In the time now known as “before”, September meant returning to school, and football and a break from the heat. Then came September 11, 2001 and it meant something else as well. But, September 11, 2008 became the great line of demarcation down our lives, by which all events are now placed in time. “Before” or “After”. September is Childhood Cancer Awareness month, and all the posts this month will be about our journey, most drawn from our Caring Bridge Journal  which I have turned into a memoir of that time. My deepest hope is that you will read only as a spectator into the terrible, heart breaking, yet inspiring and joyful world that is Childhood Cancer. Spoiler alert: this story has a happy ending!

 

“This is the way the world ends.”-T.S. Elliot

I never saw it coming. Veteran nurse of 15 years, oncology nurse for 11, I never saw it coming. The blow when it came, was a sucker punch, a bolt of lightning from a clear blue sky. Once I knew all the pieces clicked into place, and then I wondered how I could not have known.

Jack came down the stairs that morning to find me at the dining room table, having my quiet time before the day began. My Bible was in front of me but I cannot for the life of me remember what I was reading. Did it help sustain me through the day that was to come? I hugged him and I could feel that he was hot. I took his temperature and it was 101. He still had that cough that I had been attributing to allergies, although in retrospect, it had a strange barking quality to it. I called into my job at the Cancer Center and arranged to take him to the doctor. I predicted a diagnosis of Bronchitis, a quick prescription and a day on the couch letting him beat me at Battleship. If only it had been that simple.

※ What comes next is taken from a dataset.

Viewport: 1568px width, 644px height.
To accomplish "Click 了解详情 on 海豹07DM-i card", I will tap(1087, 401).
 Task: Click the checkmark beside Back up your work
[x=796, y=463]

As we walked into the Pediatrician’s office in the bright sunshine, I noticed for the first time that he was very pale. As I helped him undress I noticed all the bruises on his legs, and always that cough, that strange cough. Maybe you do not see what you do not want to see, or maybe you are busy living your life and do not see the pattern in the random details.

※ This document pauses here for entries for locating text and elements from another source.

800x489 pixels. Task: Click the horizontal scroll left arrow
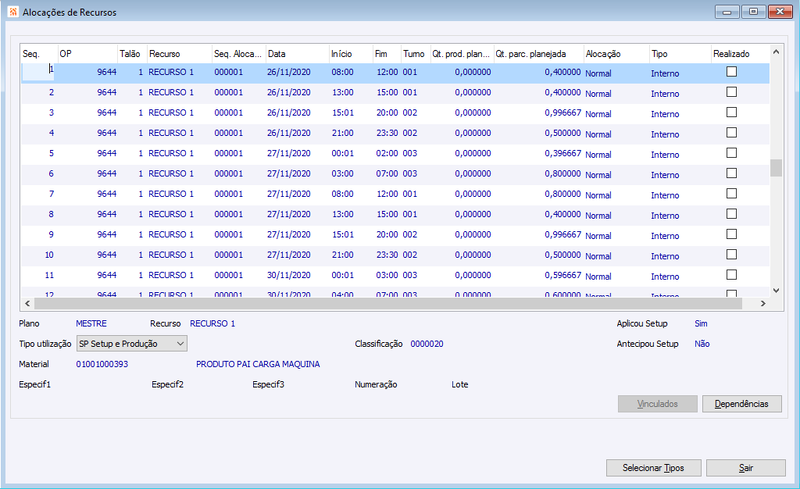[28, 303]

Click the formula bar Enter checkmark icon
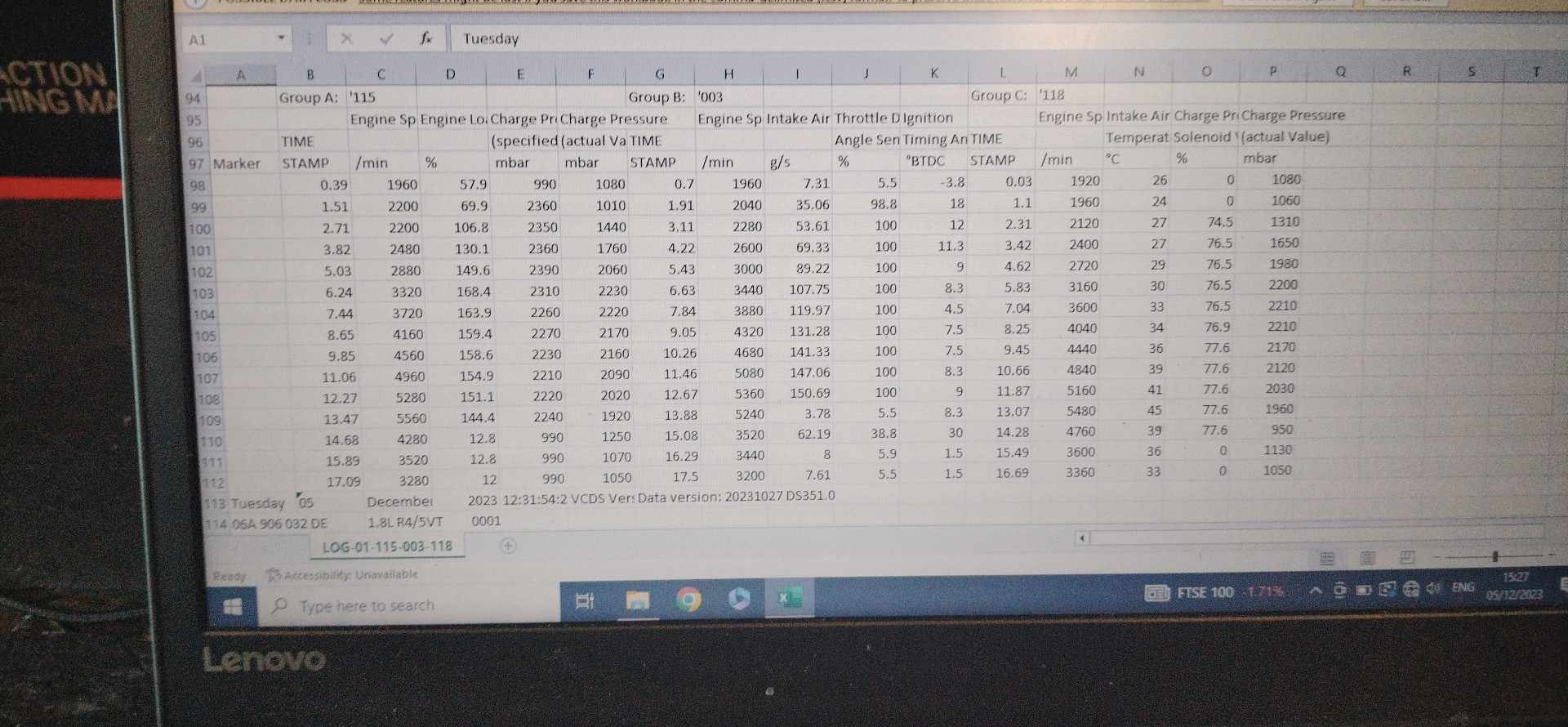[x=386, y=38]
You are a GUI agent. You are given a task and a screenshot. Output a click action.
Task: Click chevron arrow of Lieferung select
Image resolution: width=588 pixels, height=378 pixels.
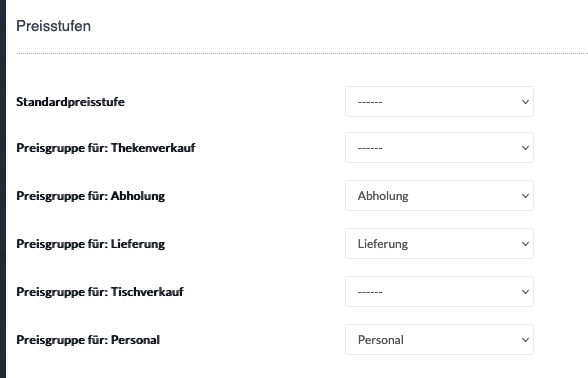pyautogui.click(x=525, y=244)
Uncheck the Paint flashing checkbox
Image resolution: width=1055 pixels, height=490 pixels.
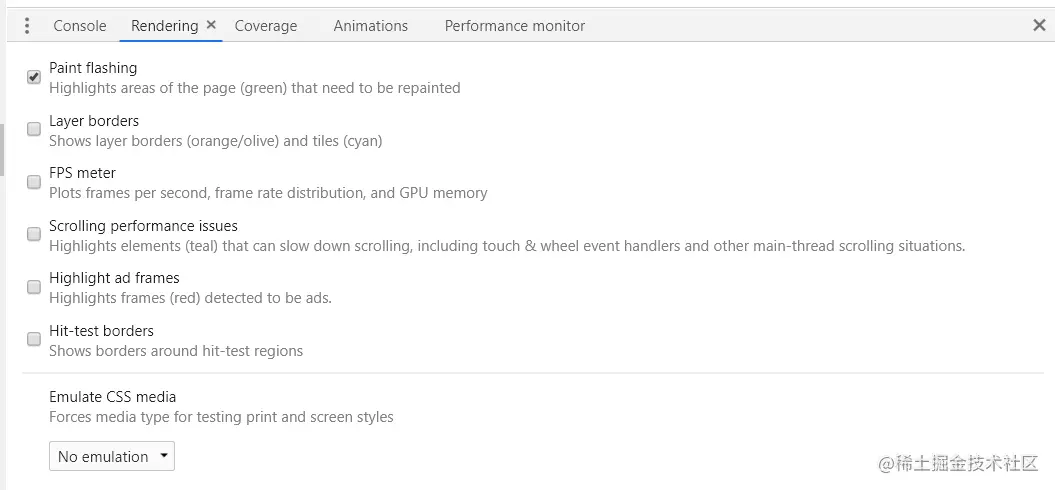tap(34, 77)
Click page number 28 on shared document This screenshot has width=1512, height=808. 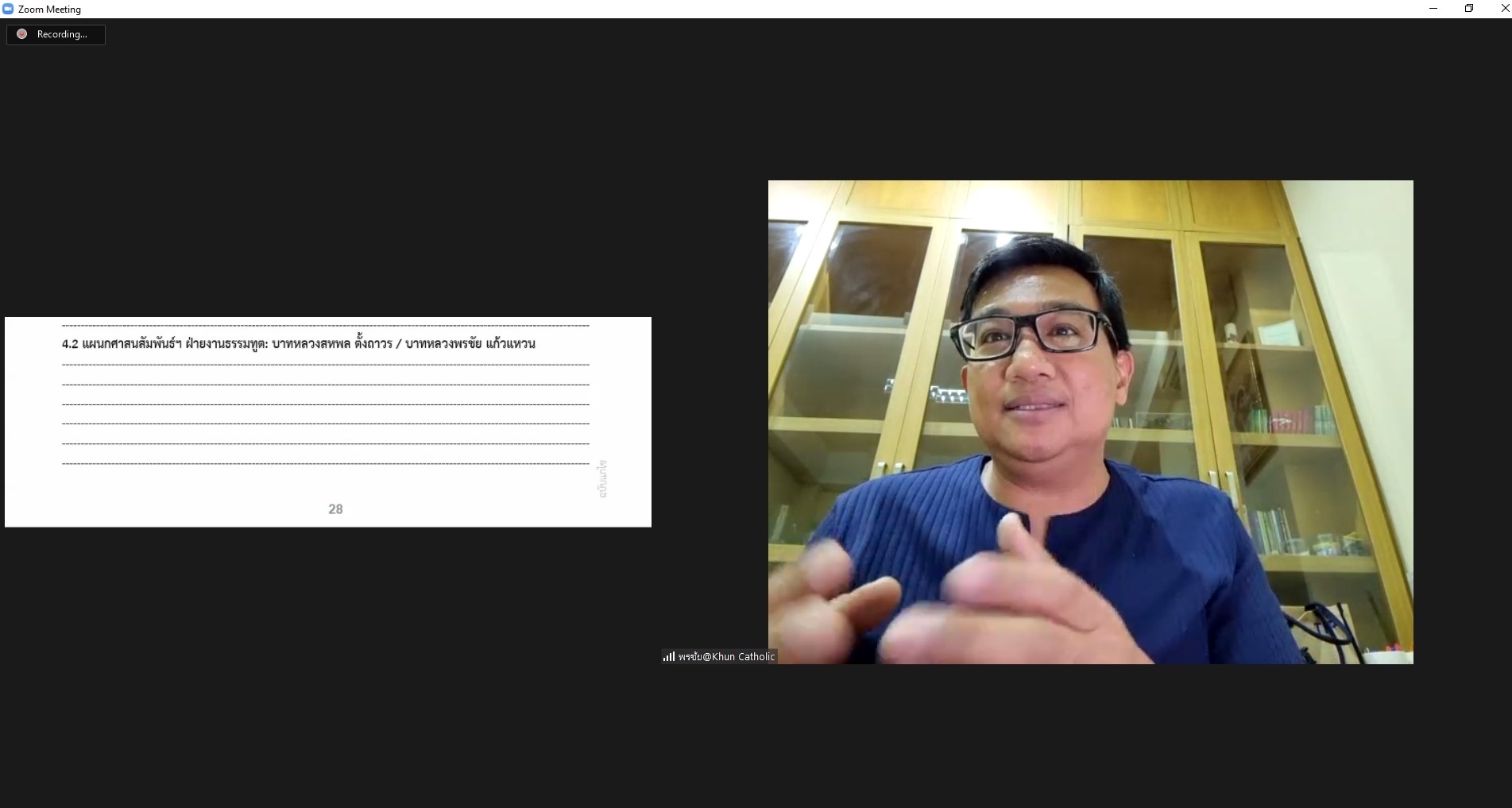pos(335,509)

After an exam, our Pediatrician, Dr. Phillips, did a chest X ray and drew a complete blood count, or CBC, which looks at all the different types of blood cells. Then he sent us to the hospital to have both tests redone. I began to have a sense of dread that mounted with every passing moment.  While we were still there his nurse called and told us to come back to the office.

Funny, how you can know, and yet not know. How you tell yourself that there is nothing wrong, that it could be something else, anything else, even an old oncology nurse who should know better. But, when we got back to the office and the nurse came to take Jack out to the desk to color, there is no denial that can survive that. Then you know.

As I waited for the doctor I knew I had about 30 seconds to decide how to live the rest of my life. I prayed:

“Father, whatever is coming, it’s too big for me. I put it in Your hands, and I will do my best to walk through if You’ll go with me.”

Then Dr. Phillips came in to tell me what I really already knew.

He said: “His white blood cell count is 100,000 and there is a mass in his chest.”

I said: “Is it leukemia?”

He said: “I think so. You have to go to Children’s Hospital tonight.”

And just like that, the life we knew was over.

 

3 thoughts on “The Way the World Ends

  1. Maggie Davenport

    Heart wrenching . September 11th is an emotional day. Your gift for writing is certainly how you will share you and your family’s journey. God was there every step although as Jack’s aunt I didn’t always understand but He was always there.